━━━ READING PASSAGE
A case study on iterative, confidence-based pseudo-labeling for classification
In machine learning, more data leads to better results. But labeling data can be expensive and time-consuming. What if we could use the huge amounts of unlabeled data that’s usually easy to get? This is where pseudo-labeling comes in handy.
TL;DR: I conducted a case study on the MNIST dataset and boosted my model’s accuracy from 90 % to 95 % by applying iterative, confidence-based pseudo-labeling. This article covers the details of what pseudo-labeling is, along with practical tips and insights from my experiments.
How Does it Work?
Pseudo-labeling is a type of semi-supervised learning. It bridges the gap between supervised learning (where all data is labeled) and unsupervised learning (where no data is labeled).
The exact procedure I followed goes as follows:
- We start with a small amount of labeled data and train our model on it.
- The model makes predictions on the unlabeled data.
- We pick the predictions the model is most confident about (e.g., above 95 % confidence) and treat them as if they were actual labels, hoping that they are reliable enough.
- We add this “pseudo-labeled” data to our training set and retrain the model.
- We can repeat this process several times, letting the model learn from the growing pool of pseudo-labeled data.
━━━━━━
━━━ GIVEN INFORMATION
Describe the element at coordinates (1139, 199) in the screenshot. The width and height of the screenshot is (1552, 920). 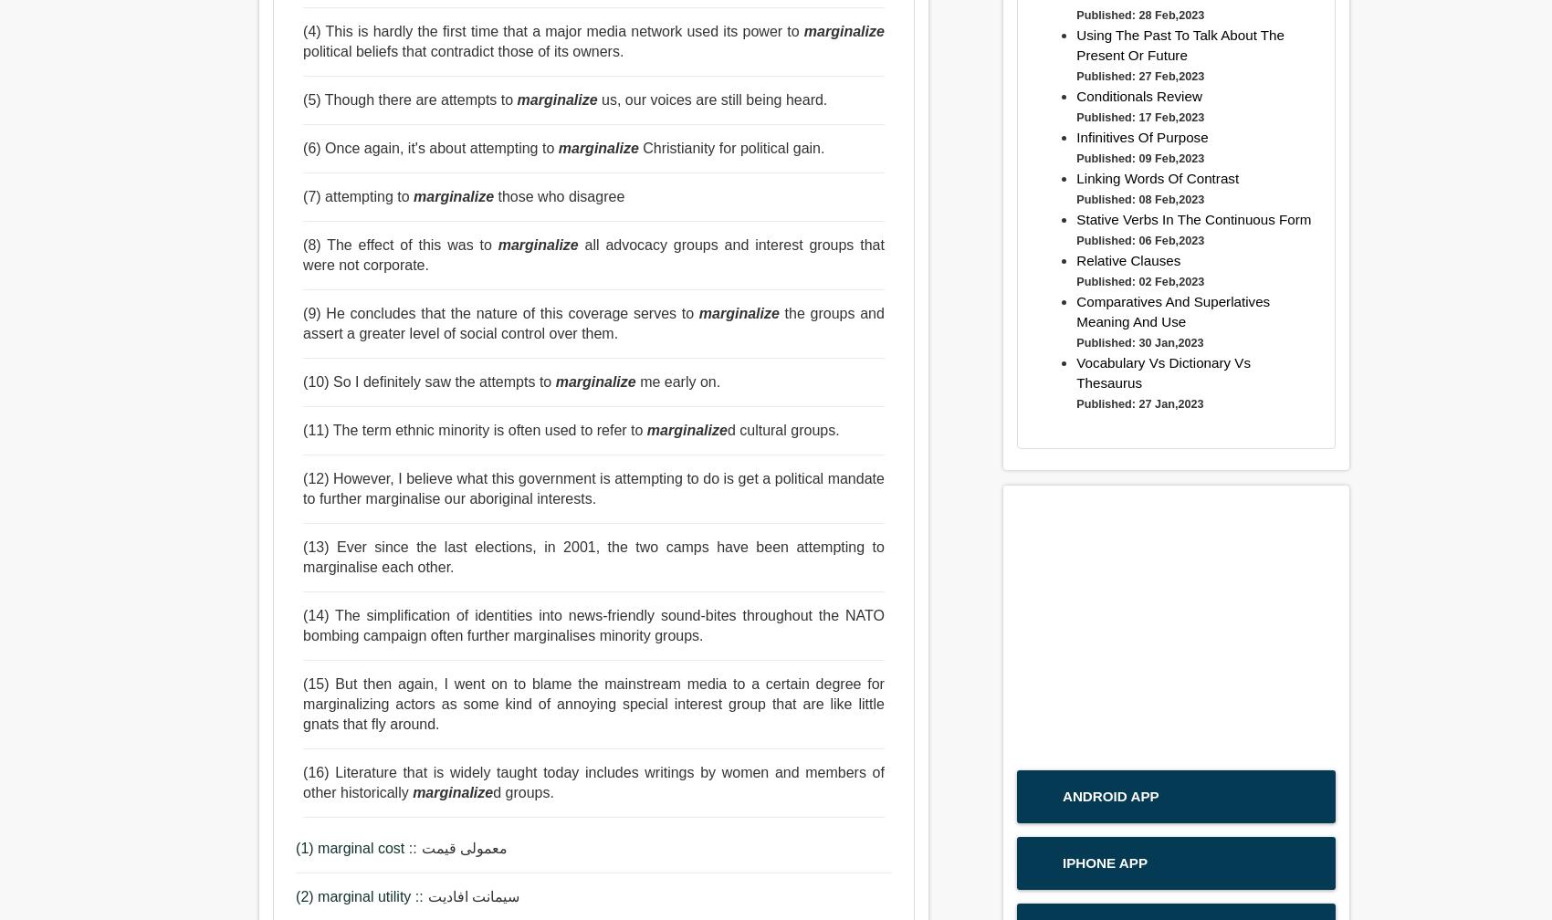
━━━━━━
### SET PROBLEM
Copy word for word the passage of the pseudo-labeling case study from "TL;DR: I conducted" to "data is labeled).".

### TASK OUTPUT
TL;DR: I conducted a case study on the MNIST dataset and boosted my model’s accuracy from 90 % to 95 % by applying iterative, confidence-based pseudo-labeling. This article covers the details of what pseudo-labeling is, along with practical tips and insights from my experiments.
How Does it Work?
Pseudo-labeling is a type of semi-supervised learning. It bridges the gap between supervised learning (where all data is labeled) and unsupervised learning (where no data is labeled).